======== Records to use

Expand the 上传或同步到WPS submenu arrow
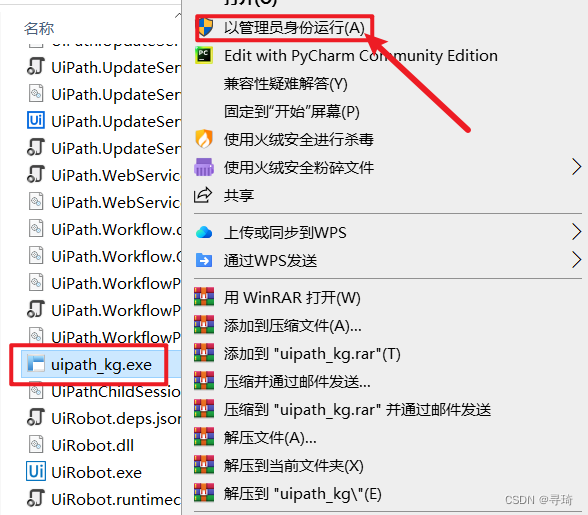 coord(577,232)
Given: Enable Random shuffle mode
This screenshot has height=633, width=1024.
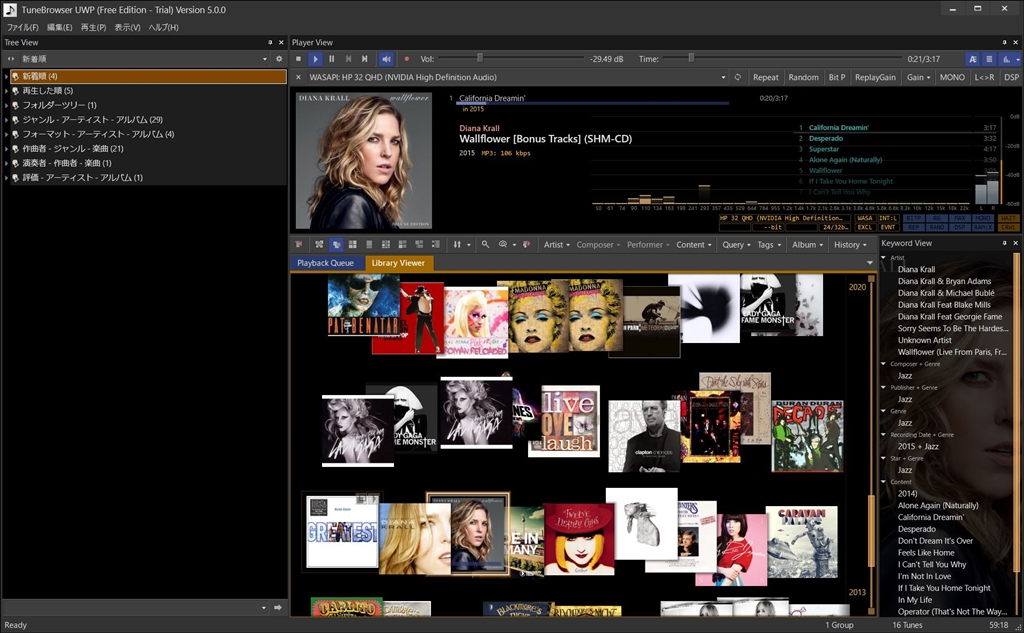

================
======== Records to use

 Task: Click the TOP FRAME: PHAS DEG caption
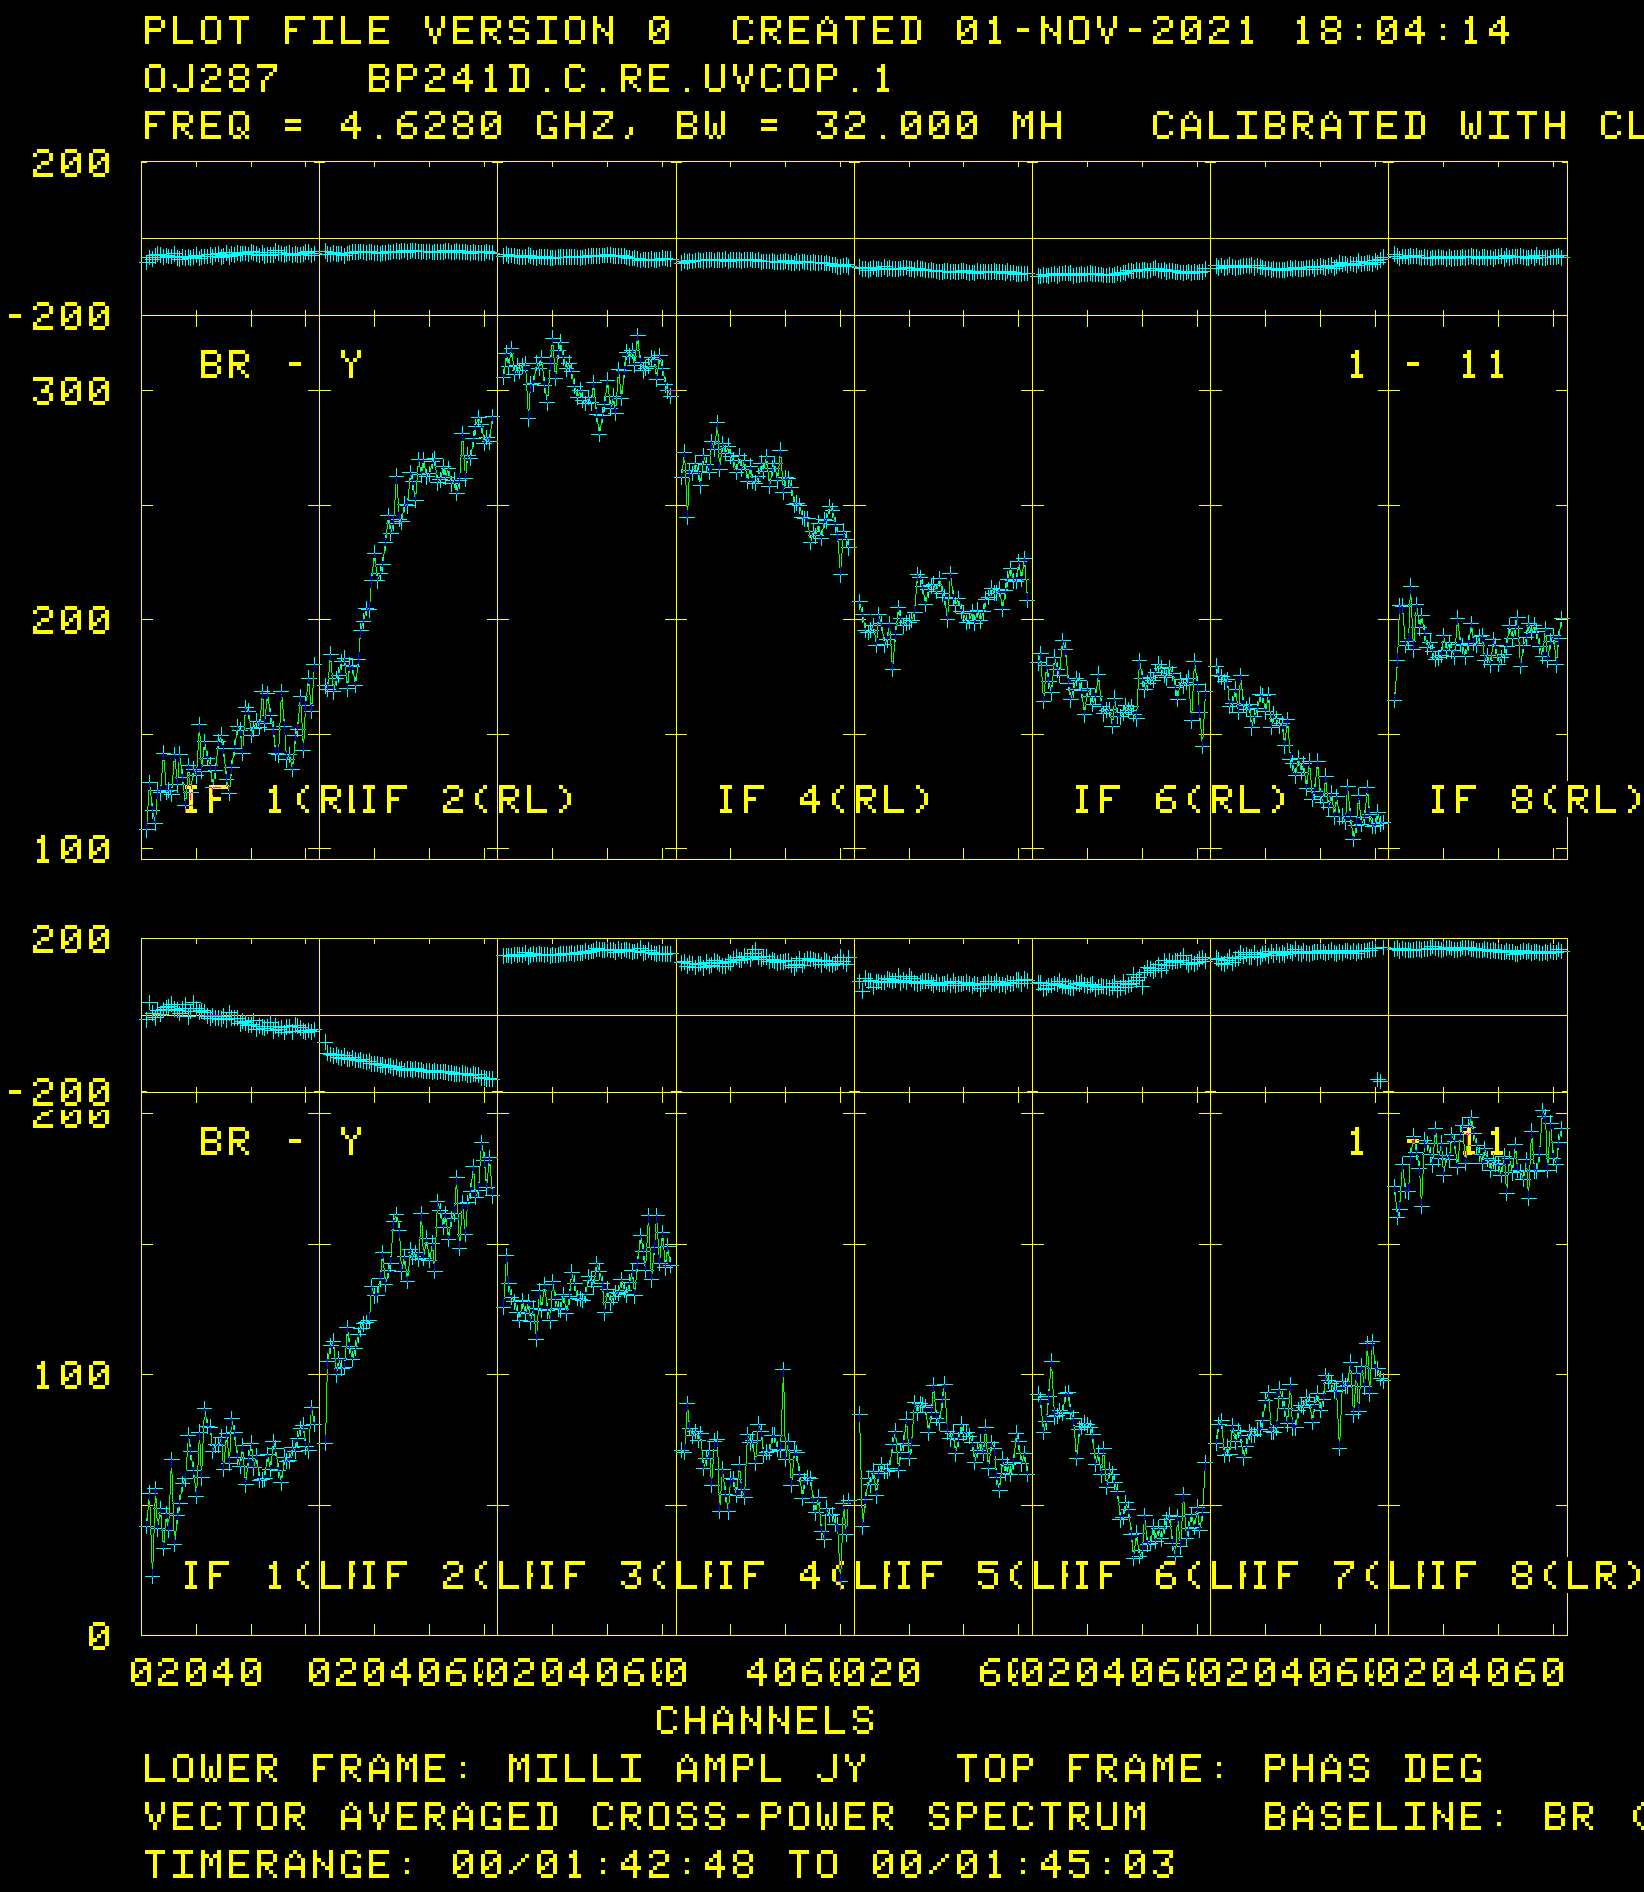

================

Directions:
Give again the lines of the listing above that run from the one with "Expand the 上传或同步到WPS submenu arrow" up to and including the one with "This screenshot has height=633, width=1024.". Keep them exact and omit the pictures.

Solved problem:
Expand the 上传或同步到WPS submenu arrow
 coord(577,232)
Given: Enable Random shuffle mode
This screenshot has height=633, width=1024.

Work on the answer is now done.